Para além disso, a promessa de negociação de uma redução de taxas noutras indústrias parece um regresso a uma das partes do acordo comercial entre UE e EUA que não se conseguiu finalizar durante a presidência Obama e que Trump matou assim que chegou à Casa Branca.

E há mesmo quem defenda que aquilo que aconteceu em Washington pode vir a revelar-se, a prazo, numa derrota para a Europa, pelo sinal de fraqueza que pode ter sido dado perante as ameaças de Trump. “Para Trump, não concretizar uma ameaça não é uma concessão. Pelo contrário, é um prémio para o seu comportamento: ele pode pressionar os seus parceiros comerciais, mesmo aqueles com dimensão semelhante, como a UE, com ameaças de taxas e isso é problemático para as discussões comerciais futuras entre os EUA e a UE”, defende Rem Korteweg, director do think tank Clingendael, em declarações à CNBC.

Ainda assim, também não é fácil perceber exactamente aquilo que os EUA ganharam com este acordo. Nas declarações aos jornalistas, após a reunião, Donald Trump destacou o facto de Jean-Claude Juncker lhe ter prometido que a UE iria comprar mais soja e mais gás natural aos EUA.

O anúncio desta promessa causou algum espanto nas capitais europeias, já que, em princípio quem decide este tipo de compras são as empresas privadas e, em ambos os casos, o factor determinante é o preço que é praticado nos mercados internacionais.

Aparentemente, o que Juncker fez foi antecipar um aumento de compras que, de acordo com os analistas, se adivinha provável face à conjuntura que se vive nos mercados desses bens.
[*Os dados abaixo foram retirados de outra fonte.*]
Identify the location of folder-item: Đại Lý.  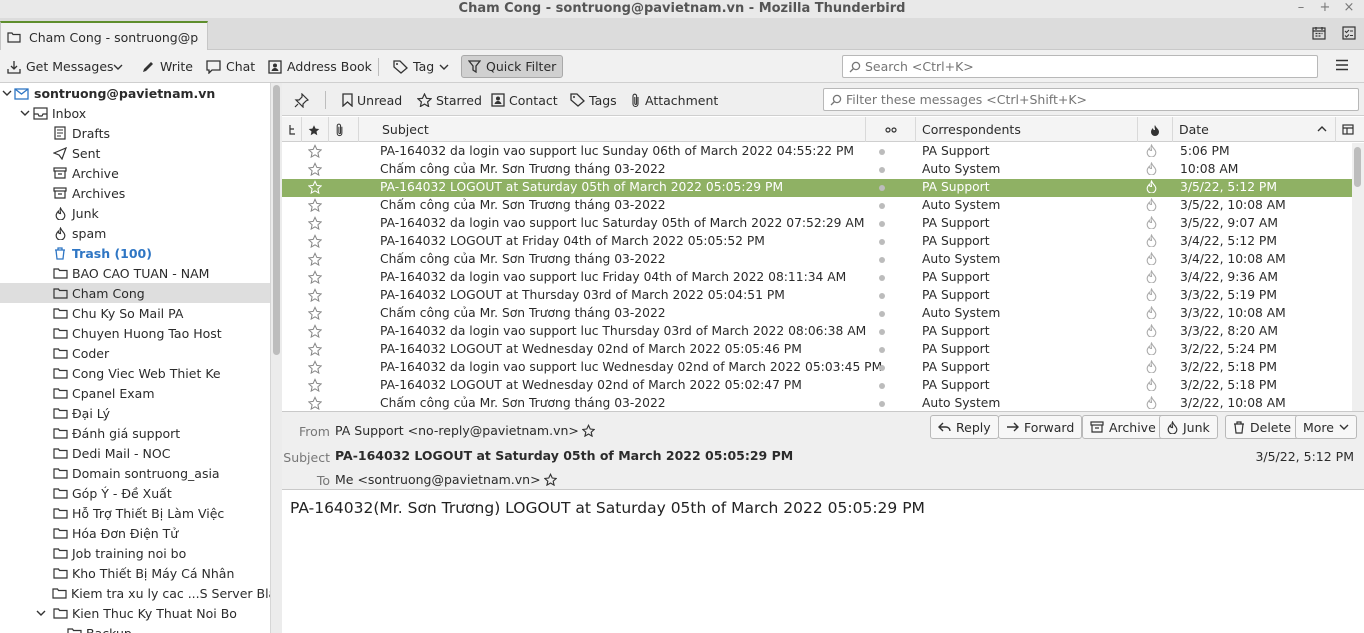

No caso da soja, aquilo que aconteceu foi que a China, para onde os agricultores norte-americanos enviam 30% da produção, fez subir as taxas alfandegárias em retaliação contra as medidas de Trump. A China, provavelmente irá passar a importar mais de outros países e os EUA vão ter de procurar novos mercados, sendo que o europeu é o mais óbvio.
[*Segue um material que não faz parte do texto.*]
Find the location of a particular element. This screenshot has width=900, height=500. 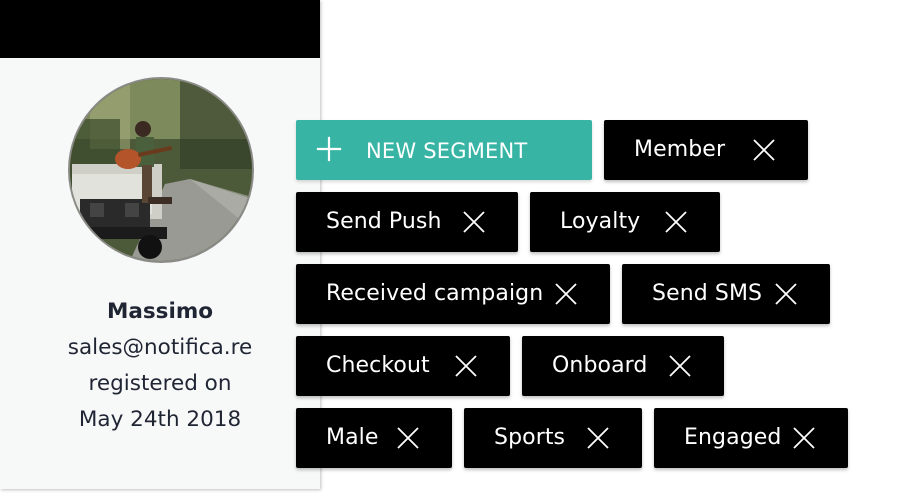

No caso do gás, a tentativa da Europa de diversificar as suas fontes de abastecimento é já conhecida, dependendo em larga medida da construção de terminais capazes de receber maiores quantidades de países sem ligação através de gasodutos, como os EUA. Esses terminais estão em preparação, demorando alguns anos a estar prontos, mas o aumento das compras parece provável no futuro.

Sendo assim, mais do que ganhos concretos, aquilo que Trump terá conseguido é apresentar justificações para que, depois de semanas de declarações agressivas em relação aos países europeus, aceitar agora a via negocial que vinha sendo cada vez mais exigida por diversos membros republicanos do congresso, empresas do sector automóvel e agricultores.

Antecipa-se agora que, com esta trégua com a União Europeia, o presidente norte-americano concentre os seus esforços de guerra comercial com a China, algo com que a própria União Europeia pode simpatizar, fazendo do gigante asiático o perdedor mais evidente e imediato do acordo obtido na quarta-feira.

De qualquer modo, no meio desta difícil contabilização de vencedores e vencidos, numa coisa os analistas são unânimes. O entendimento agora obtido é muito frágil. Sem detalhes e calendários, o acordo fica à mercê das mudanças de disposição das partes envolvidas, havendo quem recorde que, poucas semanas antes de Trump ter anunciado um aumento de taxas alfandegárias sobre produtos tecnológicos chineses no valor de 34 mil milhões de dólares, os EUA e a China tinham saído de uma reunião com a promessa de um entendimento que evitava uma guerra comercial entre os dois países.